→ Exercise details
In the records below, begin at the line that has "868x418 pixels." and stop after the line that has "This screenshot has height=488, width=868."; quote those lines verbatim and nothing more.

(Extracted records)
■ ■ ■ ■

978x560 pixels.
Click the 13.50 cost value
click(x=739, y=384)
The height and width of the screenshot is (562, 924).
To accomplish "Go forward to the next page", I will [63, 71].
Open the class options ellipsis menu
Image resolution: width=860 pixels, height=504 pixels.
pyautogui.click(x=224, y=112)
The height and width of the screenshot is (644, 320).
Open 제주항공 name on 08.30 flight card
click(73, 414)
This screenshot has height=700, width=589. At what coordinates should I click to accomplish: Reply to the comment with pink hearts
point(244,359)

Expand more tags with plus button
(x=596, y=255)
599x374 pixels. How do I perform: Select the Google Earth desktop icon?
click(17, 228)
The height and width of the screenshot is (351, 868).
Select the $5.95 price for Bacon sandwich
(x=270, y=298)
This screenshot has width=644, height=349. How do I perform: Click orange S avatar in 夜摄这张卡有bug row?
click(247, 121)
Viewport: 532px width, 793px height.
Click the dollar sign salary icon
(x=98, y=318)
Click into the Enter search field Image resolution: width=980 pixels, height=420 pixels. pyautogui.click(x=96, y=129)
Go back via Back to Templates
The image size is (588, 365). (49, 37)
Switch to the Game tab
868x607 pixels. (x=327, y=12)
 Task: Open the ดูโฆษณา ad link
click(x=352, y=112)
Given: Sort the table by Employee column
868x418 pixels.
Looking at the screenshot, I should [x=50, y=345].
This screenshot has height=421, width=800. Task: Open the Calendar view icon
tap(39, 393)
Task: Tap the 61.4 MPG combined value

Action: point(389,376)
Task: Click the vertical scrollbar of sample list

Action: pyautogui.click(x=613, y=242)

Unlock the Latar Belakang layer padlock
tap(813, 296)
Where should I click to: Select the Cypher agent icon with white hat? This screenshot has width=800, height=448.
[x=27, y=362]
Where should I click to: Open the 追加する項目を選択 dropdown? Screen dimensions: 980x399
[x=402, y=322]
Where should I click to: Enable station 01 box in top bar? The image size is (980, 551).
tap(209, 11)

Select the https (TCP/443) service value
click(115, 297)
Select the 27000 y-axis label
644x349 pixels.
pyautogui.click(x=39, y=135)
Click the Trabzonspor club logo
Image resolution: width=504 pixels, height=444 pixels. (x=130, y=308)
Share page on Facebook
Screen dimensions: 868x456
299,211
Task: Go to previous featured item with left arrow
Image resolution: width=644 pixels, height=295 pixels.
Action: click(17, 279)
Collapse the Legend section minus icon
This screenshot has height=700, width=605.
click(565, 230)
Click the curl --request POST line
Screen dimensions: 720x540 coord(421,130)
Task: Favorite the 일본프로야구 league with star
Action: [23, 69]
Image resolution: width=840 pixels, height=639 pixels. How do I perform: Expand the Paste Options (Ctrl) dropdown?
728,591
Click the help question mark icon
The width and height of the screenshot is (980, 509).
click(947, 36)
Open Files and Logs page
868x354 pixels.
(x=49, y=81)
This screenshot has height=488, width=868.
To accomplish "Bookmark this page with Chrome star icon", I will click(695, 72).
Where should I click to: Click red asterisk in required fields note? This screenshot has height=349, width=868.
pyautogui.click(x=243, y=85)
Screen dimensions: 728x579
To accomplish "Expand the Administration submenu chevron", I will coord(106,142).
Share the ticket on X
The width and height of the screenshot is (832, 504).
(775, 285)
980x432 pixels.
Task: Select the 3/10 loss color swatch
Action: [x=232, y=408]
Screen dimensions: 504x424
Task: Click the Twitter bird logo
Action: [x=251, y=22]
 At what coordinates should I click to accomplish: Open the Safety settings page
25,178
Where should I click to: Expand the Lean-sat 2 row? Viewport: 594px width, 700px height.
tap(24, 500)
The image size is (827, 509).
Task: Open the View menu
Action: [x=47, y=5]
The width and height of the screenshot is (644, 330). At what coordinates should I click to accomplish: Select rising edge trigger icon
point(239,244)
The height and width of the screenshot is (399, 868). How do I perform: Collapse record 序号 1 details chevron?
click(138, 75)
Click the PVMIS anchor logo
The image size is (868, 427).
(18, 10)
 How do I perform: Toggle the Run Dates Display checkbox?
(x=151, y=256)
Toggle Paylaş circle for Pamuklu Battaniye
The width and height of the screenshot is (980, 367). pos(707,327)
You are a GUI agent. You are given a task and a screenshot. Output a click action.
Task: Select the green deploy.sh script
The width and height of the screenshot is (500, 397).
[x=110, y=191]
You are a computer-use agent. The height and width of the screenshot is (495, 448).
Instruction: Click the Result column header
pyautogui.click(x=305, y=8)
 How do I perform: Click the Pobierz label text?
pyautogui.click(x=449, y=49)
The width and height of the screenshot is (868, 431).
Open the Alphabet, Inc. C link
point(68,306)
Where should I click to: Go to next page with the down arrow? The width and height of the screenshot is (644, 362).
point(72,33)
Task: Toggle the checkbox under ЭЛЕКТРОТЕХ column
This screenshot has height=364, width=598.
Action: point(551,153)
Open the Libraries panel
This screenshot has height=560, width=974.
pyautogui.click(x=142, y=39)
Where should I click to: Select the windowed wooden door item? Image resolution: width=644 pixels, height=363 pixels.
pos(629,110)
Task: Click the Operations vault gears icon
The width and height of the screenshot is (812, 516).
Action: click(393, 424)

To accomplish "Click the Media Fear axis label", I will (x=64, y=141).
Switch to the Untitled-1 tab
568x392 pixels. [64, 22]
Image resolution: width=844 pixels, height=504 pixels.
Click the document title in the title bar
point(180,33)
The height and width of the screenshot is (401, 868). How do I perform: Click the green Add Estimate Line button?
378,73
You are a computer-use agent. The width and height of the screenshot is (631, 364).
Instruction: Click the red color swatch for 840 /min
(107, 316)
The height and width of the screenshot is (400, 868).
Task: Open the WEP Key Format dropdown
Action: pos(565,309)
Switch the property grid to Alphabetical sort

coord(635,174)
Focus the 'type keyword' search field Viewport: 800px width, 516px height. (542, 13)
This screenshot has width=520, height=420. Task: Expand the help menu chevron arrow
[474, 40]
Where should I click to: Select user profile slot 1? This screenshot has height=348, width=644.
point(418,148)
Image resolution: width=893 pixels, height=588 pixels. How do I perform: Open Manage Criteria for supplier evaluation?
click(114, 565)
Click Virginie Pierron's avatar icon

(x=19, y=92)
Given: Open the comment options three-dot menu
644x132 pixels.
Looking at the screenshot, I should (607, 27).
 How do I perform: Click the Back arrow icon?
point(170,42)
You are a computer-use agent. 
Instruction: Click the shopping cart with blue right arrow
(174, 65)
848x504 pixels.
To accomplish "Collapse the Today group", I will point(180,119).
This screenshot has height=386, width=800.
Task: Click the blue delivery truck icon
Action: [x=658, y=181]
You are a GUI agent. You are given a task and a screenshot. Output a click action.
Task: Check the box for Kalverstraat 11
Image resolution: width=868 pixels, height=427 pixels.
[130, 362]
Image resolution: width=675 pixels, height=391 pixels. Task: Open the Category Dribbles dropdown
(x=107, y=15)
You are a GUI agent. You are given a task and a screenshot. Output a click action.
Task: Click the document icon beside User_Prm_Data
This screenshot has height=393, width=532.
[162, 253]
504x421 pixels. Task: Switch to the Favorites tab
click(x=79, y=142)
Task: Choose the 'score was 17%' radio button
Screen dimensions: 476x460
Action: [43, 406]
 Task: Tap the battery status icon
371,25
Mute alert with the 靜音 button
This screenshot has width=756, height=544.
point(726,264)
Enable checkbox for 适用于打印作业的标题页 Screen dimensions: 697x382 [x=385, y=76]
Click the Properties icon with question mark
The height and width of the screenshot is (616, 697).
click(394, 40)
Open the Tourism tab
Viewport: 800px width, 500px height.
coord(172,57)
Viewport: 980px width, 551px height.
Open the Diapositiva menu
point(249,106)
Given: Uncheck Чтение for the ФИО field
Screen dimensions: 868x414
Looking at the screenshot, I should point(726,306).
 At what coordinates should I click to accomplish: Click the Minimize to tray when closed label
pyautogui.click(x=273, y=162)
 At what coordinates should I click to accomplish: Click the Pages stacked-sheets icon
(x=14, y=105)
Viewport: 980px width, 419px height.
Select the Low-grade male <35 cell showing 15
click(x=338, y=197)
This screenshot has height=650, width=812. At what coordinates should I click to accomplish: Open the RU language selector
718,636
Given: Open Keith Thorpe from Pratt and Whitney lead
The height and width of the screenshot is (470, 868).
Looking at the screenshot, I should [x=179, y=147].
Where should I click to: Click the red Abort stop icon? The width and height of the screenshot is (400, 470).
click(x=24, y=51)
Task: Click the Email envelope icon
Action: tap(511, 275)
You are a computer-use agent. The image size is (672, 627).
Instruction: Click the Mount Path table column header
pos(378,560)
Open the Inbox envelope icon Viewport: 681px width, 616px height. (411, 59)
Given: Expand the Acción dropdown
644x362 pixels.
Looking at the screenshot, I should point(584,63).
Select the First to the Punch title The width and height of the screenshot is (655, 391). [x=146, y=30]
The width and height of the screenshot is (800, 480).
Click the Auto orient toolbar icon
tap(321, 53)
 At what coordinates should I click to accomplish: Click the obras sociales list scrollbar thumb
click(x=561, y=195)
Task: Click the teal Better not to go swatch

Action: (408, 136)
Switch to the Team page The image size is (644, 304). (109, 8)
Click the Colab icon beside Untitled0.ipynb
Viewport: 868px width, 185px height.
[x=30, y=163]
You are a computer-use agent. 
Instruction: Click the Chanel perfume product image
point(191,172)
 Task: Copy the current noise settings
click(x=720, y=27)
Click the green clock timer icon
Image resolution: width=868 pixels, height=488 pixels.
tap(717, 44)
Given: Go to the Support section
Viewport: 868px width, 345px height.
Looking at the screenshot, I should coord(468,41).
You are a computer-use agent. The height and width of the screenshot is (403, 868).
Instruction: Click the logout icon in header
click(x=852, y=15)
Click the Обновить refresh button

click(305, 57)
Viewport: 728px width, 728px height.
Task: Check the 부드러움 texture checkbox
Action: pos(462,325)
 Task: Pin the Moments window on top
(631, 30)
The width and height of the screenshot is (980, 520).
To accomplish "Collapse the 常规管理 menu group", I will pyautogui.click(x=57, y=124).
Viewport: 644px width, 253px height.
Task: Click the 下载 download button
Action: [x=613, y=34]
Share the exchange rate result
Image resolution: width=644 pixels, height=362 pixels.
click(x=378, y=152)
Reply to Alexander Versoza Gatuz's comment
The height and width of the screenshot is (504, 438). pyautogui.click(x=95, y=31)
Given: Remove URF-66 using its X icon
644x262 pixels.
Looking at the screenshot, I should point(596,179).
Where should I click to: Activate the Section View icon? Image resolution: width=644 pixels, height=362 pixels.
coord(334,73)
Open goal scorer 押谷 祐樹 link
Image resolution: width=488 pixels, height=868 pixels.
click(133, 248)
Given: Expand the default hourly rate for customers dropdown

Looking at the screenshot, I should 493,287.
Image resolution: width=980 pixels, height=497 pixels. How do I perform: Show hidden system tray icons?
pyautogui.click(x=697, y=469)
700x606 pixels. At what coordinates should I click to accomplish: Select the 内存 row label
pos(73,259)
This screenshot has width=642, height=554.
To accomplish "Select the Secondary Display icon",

■ ■ ■ ■

→ Response below
868x418 pixels.
Looking at the screenshot, I should [x=50, y=345].
This screenshot has height=421, width=800. Task: Open the Calendar view icon
tap(39, 393)
Task: Tap the 61.4 MPG combined value

Action: point(389,376)
Task: Click the vertical scrollbar of sample list

Action: pyautogui.click(x=613, y=242)

Unlock the Latar Belakang layer padlock
tap(813, 296)
Where should I click to: Select the Cypher agent icon with white hat? This screenshot has width=800, height=448.
[x=27, y=362]
Where should I click to: Open the 追加する項目を選択 dropdown? Screen dimensions: 980x399
[x=402, y=322]
Where should I click to: Enable station 01 box in top bar? The image size is (980, 551).
tap(209, 11)

Select the https (TCP/443) service value
click(115, 297)
Select the 27000 y-axis label
644x349 pixels.
pyautogui.click(x=39, y=135)
Click the Trabzonspor club logo
Image resolution: width=504 pixels, height=444 pixels. (x=130, y=308)
Share page on Facebook
Screen dimensions: 868x456
299,211
Task: Go to previous featured item with left arrow
Image resolution: width=644 pixels, height=295 pixels.
Action: click(17, 279)
Collapse the Legend section minus icon
This screenshot has height=700, width=605.
click(565, 230)
Click the curl --request POST line
Screen dimensions: 720x540 coord(421,130)
Task: Favorite the 일본프로야구 league with star
Action: [23, 69]
Image resolution: width=840 pixels, height=639 pixels. How do I perform: Expand the Paste Options (Ctrl) dropdown?
728,591
Click the help question mark icon
The width and height of the screenshot is (980, 509).
click(947, 36)
Open Files and Logs page
868x354 pixels.
(x=49, y=81)
This screenshot has height=488, width=868.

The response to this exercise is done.